Start with a budget.
Then see what fits. Pick one, and download its manual from the manufacturer's website.
I randomly went to
Canon and downloaded the manual for a mid-range consumer camcorder - HF M400.
searched for "Slow". Refer to page 58.
Then Sony. HDR-CX260V/B.
Page 36. This camcorder also has "Smooth Slow Record", but only for a short burst so may not be useful to you.
Then Panasonic. HC-V500M.
Basically, all can. Start the scene playback, then pause. Then press the button to move forward at a slower speed. With the camcorder's built-in screen as small as it is, there may be benefit co connecting it to an external screen. An easy, portable way to do this is to use a portable DVD player (battery powered) that has "AV-In" capability. Connect the camcorder's AV-out to that... You will probably need to get a female-female RCA adapter to connect the cable from the camcorder to the cable from the DVD player's AV-In.
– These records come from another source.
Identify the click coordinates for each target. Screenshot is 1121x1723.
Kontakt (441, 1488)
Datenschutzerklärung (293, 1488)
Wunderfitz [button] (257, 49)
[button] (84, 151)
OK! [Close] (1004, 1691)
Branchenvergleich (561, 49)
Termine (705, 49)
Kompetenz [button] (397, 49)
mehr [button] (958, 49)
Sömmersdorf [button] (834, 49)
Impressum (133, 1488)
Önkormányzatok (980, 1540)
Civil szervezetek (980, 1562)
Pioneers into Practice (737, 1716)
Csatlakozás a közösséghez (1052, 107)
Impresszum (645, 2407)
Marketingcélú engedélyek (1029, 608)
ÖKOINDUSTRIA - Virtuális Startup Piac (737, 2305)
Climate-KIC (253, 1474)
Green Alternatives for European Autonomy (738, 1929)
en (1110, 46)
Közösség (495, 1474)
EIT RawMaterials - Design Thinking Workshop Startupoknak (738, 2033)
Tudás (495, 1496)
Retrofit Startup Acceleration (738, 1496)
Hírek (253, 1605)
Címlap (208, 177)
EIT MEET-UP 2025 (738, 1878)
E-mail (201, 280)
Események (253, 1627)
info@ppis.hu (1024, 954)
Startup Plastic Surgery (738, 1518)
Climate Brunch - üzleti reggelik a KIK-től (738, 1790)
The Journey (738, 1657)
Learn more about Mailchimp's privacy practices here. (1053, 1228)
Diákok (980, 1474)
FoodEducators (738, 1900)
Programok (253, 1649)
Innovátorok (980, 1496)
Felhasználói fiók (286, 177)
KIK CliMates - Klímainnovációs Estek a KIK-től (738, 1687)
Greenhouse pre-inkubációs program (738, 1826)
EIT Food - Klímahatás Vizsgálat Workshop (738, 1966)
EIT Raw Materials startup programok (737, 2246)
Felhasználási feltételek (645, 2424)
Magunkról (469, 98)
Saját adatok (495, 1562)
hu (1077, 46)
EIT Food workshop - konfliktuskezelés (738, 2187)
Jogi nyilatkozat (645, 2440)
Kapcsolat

This uses a different angle. Rather than capture at 30 fps and playback at a slower frame rate, the GoPro cams can capture at a high frame rate and playback at 30 fps. See page 18. Basically, capture video at 48, 60 or 120 frames per second. Playback in the camcorder is 30 fps. However, see "Suggestions", below... 960-48 fps is probably the best video quality for slow motion capture - though 720-60 is a more standards-based combination. If you want to use the external portable DVD monitor tip, you will need to get the optional AV cable from GoPro.
* Do not capture video when the camcorder is handheld. Always use a tripod, chair... anything but not handheld.
* Record at highest video quality. This will be least video compression. Fast action and high compression video do not get along. By following the first suggestion, you limit movement. This is why you don't want to shoot handheld.
* If you are recording inside, add light. Otherwise, good, bright, sunshine should work great.